North Carolina
NCDHHS — Office of Rural Health
Year 1 Award
$213.1M
Solicitations
01
This state has open sub-grantee solicitations. Applications are being accepted now.
Analysis
North Carolina opened sub-grantee applications in Q1 2026 with a single consolidated RFA for Hub Lead organizations. NC's hub model — one fiduciary per Medicaid region rather than direct-to-provider grants — concentrates compliance burden in six capable organizations and gives smaller rural providers an accessible entry point through network participation rather than independent applications. The April 2 deadline is the pivotal moment: the six selected Hub Leads will determine how $213M reaches (or doesn't reach) North Carolina's 85 rural counties.
Applications & Compliance
Implementation Model
North Carolina channeled virtually all RHTP funds through six regional Hub Lead organizations, one per Medicaid Standard Plan region, under the NC ROOTS (Rural Organizations Orchestrating Transformation for Sustainability) model. Each Hub Lead receives approximately $39.25 million for the initial 17-month contract period (June 2026 – October 2027) and serves as both programmatic and fiduciary lead for its region. Hub Leads manage sub-awards to local network partners — hospitals, FQHCs, behavioral health providers, AHECs, community organizations. Individual providers do not apply to NCDHHS directly for RHTP funds; they apply to become Hub Leads or join a Hub network. For most sub-grantees, the entry point is identifying your regional hub and engaging the Hub Lead early.
Investment Priorities
Build Rural Community Care Network Hubs
Each hub builds a regional provider network, coordinates referrals across medical, behavioral, and social services, and establishes care navigation and warm handoffs. The goal is a "no wrong door" experience for rural patients — replacing fragmented care with coordinated routing.

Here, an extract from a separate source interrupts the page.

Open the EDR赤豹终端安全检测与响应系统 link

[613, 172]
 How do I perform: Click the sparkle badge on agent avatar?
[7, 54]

Create Models & Capacity for Expanded Primary Care, Prevention, and Chronic Disease Management
Mobile health units, school-based health centers, community health worker-led prevention programs, and chronic disease management for diabetes, hypertension, and cancer screening in underserved rural counties.
Expand and Integrate Behavioral Health and SUD Services
Expansion of mental health and SUD treatment, including crisis response capacity, school-based behavioral health, and telehealth for areas with no in-person providers. NC only expanded Medicaid in December 2023; over 80 rural counties are mental health professional shortage areas.
Build a Robust and Resilient Workforce and Innovative Care Team Models
Loan repayment with 5-year rural service commitments, community health worker certification and deployment, residency programs, and training pipelines through NC's 9 Area Health Education Centers. NC projects a shortage of 12,500+ RNs by 2033; 33% of LPN positions are currently unfilled.
Ensure Fiscal Sustainability of Rural Health Providers through Innovative Financial Models
Support for rural providers transitioning from fee-for-service toward capitation or population-based payments. NC is pursuing CHART CMS alternative payment model alignment — RHTP investment builds the data systems and care coordination infrastructure that makes value-based payment viable for providers who currently lack it.
Modernize Rural Care Delivery through Digital Solutions
Health information exchange connectivity for rural providers, EHR modernization, digital literacy training, and telehealth infrastructure. NC Health Connex (the state HIE) has expanded but rural provider connectivity remains uneven.
What to Watch
Hub Lead selections
May–Jun 2026Six decisions that determine who controls RHTP money in each region. The organizations chosen will define how accessible funds are to small rural providers and community organizations. The fiduciary cash flow requirement structurally favors large health systems over community-rooted organizations.
Region 5 (Eastern NC) Hub Lead
May–Jun 2026Eastern NC has the worst health outcomes, the most hospital closures, and the weakest organizational infrastructure. A Hub Lead that is both capable of managing $39M and trusted by rural eastern communities may not exist — the selection here reveals whether NC ROOTS will deliver equity or concentrate resources upstate.
Eastern Band of Cherokee Indians participation
April 2026EBCI — NC's only federally recognized tribe — could apply as Hub Lead for Region 1 (western NC) or join as a network partner. Their decision signals whether the hub model is accessible to tribal health programs at the $39M fiduciary scale.
Hub Lead cash flow performance
Jun–Sep 2026Hub Leads must float millions in costs before state reimbursement arrives. Organizations without strong balance sheets or credit lines will struggle. If a selected Hub Lead cannot sustain the cash flow gap, the entire regional network is at risk.
Network partner recruitment
Q3–Q4 2026The hub model is only as strong as its network. Thin networks — where Hub Leads award funds primarily to affiliated organizations rather than recruiting independent rural providers — create an extractive rather than distributive structure.